# [YOUR TASK]
Below are some records; copy each line in them that contains "açıklamalar".

━━━━━ DATA LISTING

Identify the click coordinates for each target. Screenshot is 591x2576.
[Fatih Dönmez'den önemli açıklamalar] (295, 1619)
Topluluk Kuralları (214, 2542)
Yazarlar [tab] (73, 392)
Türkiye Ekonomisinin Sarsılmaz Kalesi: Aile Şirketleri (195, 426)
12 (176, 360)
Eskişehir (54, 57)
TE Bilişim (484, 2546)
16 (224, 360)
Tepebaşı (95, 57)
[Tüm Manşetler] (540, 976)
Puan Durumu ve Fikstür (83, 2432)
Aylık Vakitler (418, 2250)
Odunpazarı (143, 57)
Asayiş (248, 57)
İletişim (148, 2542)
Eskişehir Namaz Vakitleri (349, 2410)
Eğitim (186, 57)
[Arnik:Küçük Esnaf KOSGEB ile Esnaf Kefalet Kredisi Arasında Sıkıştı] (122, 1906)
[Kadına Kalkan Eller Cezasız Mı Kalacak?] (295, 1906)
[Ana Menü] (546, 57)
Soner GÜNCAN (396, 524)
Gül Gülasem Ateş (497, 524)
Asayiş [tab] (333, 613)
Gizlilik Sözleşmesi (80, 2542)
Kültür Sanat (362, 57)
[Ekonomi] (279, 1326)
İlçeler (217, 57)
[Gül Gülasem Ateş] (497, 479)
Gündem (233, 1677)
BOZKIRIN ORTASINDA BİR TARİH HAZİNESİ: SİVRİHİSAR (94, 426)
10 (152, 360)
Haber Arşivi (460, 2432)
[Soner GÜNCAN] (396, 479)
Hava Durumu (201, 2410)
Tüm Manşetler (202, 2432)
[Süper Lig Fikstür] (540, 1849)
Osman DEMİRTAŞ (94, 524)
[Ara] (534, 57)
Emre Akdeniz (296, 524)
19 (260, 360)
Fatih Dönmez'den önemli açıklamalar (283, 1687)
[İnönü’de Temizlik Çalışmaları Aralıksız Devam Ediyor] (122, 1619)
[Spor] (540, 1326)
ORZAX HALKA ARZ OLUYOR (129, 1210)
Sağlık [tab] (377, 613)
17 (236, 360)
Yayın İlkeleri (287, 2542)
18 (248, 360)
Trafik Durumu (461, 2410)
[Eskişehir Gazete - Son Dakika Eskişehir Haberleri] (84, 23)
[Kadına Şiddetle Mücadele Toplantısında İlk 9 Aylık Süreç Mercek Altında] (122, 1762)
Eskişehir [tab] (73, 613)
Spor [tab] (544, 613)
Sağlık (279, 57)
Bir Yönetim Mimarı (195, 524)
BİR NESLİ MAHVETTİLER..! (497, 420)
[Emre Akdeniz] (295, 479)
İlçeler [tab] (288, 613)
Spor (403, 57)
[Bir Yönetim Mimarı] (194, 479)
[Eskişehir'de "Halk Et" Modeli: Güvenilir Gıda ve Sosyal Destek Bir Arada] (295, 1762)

━━━━━━━━━━

# [RESULT]
[Fatih Dönmez'den önemli açıklamalar] (295, 1619)
Fatih Dönmez'den önemli açıklamalar (283, 1687)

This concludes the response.